Harry Belafonte – God Bless the Child (Billie Holiday cover)
Harry Belafonte recorded “God Bless the Child” in 1958, making it one of the few covers Holiday could have heard before her premature death (Sam Cooke’s is another). I’d like to think she got to listen to it, and that she got no small pleasure out of it. Belafonte takes a jazz-blues approach, his singing as easy as sitting back in a platform rocker.
Aretha Franklin – God Bless the Child (Billie Holiday cover)
Aretha Franklin recorded “God Bless the Child” in 1962, when she was in her wilderness years with Columbia Records. They knew they had a great talent, but never quite got a handle on how to use it. But Franklin, all of twenty years old, had plenty of confidence in herself when she took on the song. Doubt it? Notice how she sings the words at the end: “I’ve got my own.”
Blood, Sweat & Tears – God Bless the Child (Billie Holiday cover)
Blood, Sweat & Tears’ self-titled second album had three top-five singles in “Spinning Wheel,” “And When I Die,” and “You’ve Made Me So Very Happy” (the latter two are covers, by the way). It also featured a cover of “God Bless the Child” that expanded the song’s audience into the rock ‘n’ roll world. It adds horns and force without subtracting a thing.
Diana Ross – God Bless the Child (Billie Holiday cover)
We would be a hundred percent remiss to exclude Diana Ross’s cover.
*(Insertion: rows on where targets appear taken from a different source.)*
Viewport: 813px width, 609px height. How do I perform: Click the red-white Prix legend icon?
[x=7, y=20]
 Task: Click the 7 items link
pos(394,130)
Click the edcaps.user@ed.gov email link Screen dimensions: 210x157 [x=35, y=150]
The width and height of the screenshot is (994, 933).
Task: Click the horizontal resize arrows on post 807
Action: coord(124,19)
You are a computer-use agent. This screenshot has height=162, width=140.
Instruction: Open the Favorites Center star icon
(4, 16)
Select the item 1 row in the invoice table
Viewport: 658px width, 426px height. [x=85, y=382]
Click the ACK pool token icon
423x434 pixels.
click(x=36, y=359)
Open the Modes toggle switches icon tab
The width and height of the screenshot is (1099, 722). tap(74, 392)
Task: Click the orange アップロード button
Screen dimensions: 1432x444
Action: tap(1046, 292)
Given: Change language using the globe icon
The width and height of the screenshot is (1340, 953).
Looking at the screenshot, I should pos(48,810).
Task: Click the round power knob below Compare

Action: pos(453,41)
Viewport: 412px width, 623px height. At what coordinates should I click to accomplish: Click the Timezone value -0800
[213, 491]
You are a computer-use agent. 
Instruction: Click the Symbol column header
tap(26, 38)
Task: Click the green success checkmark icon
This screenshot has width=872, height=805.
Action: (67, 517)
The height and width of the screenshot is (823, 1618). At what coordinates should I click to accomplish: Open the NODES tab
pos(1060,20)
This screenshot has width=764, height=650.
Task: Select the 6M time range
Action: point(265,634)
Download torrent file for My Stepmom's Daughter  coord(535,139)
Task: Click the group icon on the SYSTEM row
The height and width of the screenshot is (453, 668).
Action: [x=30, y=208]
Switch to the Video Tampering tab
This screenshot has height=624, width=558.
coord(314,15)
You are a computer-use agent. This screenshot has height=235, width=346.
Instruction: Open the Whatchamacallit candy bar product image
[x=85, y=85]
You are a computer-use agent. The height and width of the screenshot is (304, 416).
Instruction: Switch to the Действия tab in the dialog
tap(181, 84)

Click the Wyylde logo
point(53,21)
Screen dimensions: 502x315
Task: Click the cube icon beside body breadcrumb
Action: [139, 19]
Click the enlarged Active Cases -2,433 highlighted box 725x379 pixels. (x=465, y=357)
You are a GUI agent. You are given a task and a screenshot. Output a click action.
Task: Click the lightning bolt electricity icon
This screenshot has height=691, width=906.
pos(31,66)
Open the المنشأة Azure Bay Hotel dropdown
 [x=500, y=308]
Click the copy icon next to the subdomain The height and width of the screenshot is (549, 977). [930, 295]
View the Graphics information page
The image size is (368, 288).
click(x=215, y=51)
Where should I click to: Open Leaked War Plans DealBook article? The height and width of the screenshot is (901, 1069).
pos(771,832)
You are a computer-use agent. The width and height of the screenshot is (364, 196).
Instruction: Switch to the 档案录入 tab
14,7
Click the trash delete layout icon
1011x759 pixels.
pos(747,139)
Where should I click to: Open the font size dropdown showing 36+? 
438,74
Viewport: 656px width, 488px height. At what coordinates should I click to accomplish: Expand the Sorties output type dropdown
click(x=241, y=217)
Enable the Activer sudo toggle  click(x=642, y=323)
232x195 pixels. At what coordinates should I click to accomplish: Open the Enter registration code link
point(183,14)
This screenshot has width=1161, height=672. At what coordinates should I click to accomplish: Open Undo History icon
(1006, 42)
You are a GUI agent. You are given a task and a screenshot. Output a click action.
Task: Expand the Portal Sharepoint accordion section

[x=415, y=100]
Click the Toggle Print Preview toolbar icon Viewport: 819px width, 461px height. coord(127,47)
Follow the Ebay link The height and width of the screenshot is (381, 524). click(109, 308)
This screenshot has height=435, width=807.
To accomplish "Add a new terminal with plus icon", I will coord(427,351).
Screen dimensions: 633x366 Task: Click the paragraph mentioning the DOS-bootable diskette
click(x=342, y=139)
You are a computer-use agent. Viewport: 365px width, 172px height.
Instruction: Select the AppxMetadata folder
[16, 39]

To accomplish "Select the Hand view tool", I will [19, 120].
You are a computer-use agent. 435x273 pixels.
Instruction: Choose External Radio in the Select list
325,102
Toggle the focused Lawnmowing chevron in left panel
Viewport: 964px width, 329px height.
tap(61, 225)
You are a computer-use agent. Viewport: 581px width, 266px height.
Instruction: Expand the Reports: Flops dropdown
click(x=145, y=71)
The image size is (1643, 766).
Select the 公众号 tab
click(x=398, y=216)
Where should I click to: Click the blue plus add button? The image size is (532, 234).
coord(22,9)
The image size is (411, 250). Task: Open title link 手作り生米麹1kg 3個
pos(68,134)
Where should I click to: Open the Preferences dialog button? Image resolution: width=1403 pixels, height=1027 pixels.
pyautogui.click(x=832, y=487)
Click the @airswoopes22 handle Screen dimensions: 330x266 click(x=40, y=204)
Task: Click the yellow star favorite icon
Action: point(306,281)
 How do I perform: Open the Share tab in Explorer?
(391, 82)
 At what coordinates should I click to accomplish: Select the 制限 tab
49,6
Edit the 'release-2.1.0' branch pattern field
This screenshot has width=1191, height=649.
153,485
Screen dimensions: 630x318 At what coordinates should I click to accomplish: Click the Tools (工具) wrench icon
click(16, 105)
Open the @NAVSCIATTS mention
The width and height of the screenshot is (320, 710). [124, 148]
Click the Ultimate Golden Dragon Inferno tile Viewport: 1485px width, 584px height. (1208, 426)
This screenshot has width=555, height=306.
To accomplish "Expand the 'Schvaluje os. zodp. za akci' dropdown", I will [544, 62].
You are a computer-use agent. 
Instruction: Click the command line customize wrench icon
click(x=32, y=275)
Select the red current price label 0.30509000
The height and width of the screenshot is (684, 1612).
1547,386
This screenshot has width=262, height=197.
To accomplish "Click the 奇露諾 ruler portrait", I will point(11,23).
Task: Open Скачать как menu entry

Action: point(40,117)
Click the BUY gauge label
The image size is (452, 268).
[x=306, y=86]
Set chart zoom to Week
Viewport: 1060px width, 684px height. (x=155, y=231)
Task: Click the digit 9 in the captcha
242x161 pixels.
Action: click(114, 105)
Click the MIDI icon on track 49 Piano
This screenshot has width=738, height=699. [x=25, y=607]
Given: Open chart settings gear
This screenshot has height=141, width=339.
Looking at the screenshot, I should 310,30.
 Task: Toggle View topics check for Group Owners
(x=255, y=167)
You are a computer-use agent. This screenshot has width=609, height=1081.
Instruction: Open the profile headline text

It was Ross who played Holiday in Lady Sings the Blues, winding up with an Oscar nomination. In the words of one modern-day critic, “This is a brilliant, lived-in interpretation in which she, much like Anthony Hopkins did in NIXON, treads the ground of a well-known figure and by force of her own specific talent and fire lays claim the figure without having to turn in a shallow, Oscar-calibrated impersonation.” With her interpretation of the song, Ross stands proudly alongside Holiday rather than within her, and that does them both justice.
José James – God Bless the Child (Billie Holiday cover)
José James has done his part to haul jazz into the 21st century, adding elements of hip-hop, soul, funk, and more to his recordings. He’s also a fine student, releasing a tribute to Bill Withers and, in 2015, one to Billie Holiday called Yesterday I Had the Blues. His “God Bless the Child” manages to showcase the beauty of the song rather than the singer, even though James’ vocal is gorgeous.
Bettye LaVette – God Bless the Child (Billie Holiday cover)
We here at Cover Me have made no secret of our love for the covers of Bettye LaVette. The soul singer was a good four decades into her career before she started receiving all the accolades she’d long deserved, and she hasn’t slowed down in the two decades since. Sometimes it’s best to let the artist speak for herself, and that’s certainly the case with LaVette’s “God Bless the Child.” So I’ll just step back, and you can press play and close your eyes.